### Input material
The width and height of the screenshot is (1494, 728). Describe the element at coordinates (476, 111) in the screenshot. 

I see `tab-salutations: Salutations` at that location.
* * *
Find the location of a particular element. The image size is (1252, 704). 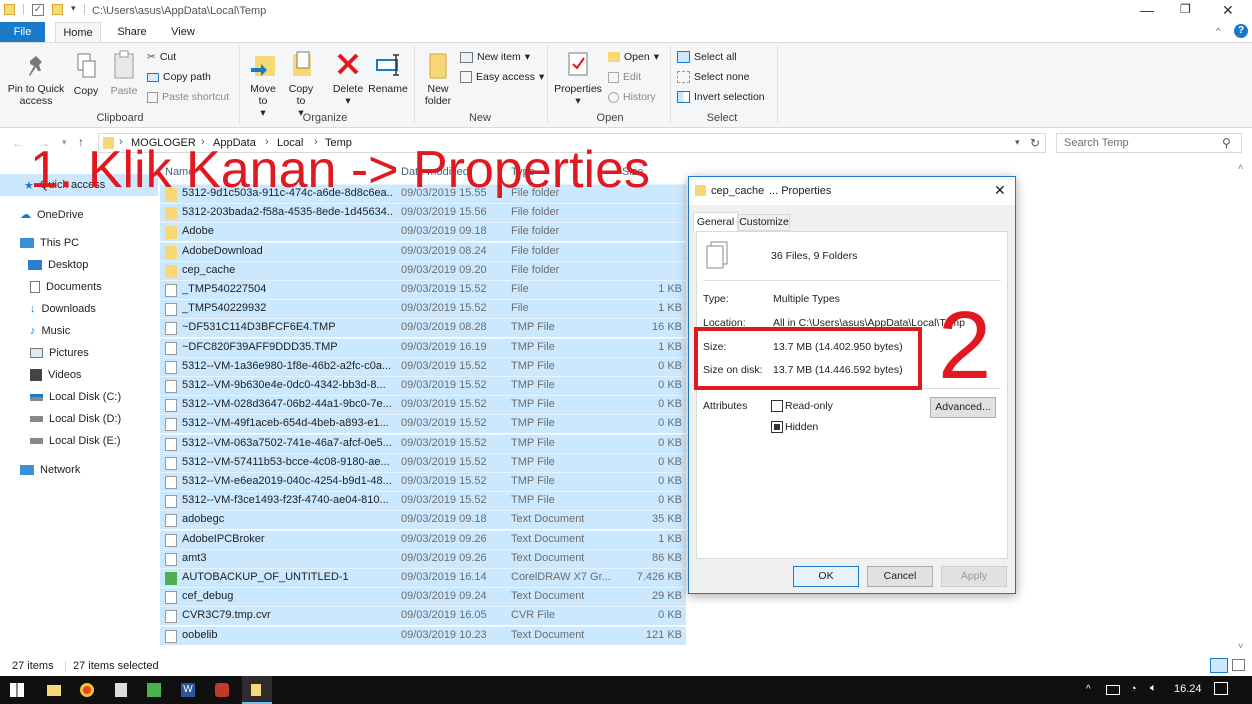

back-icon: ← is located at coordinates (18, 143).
==
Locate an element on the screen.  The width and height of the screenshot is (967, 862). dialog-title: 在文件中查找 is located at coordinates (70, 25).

### Task to carry out
Quote the data word for word, starting at the line that contains "Find the location" and stopping after the line that contains "back-icon: ← is". Leave the picture out of your answer.

### Solution to this task
Find the location of a particular element. The image size is (1252, 704). 

back-icon: ← is located at coordinates (18, 143).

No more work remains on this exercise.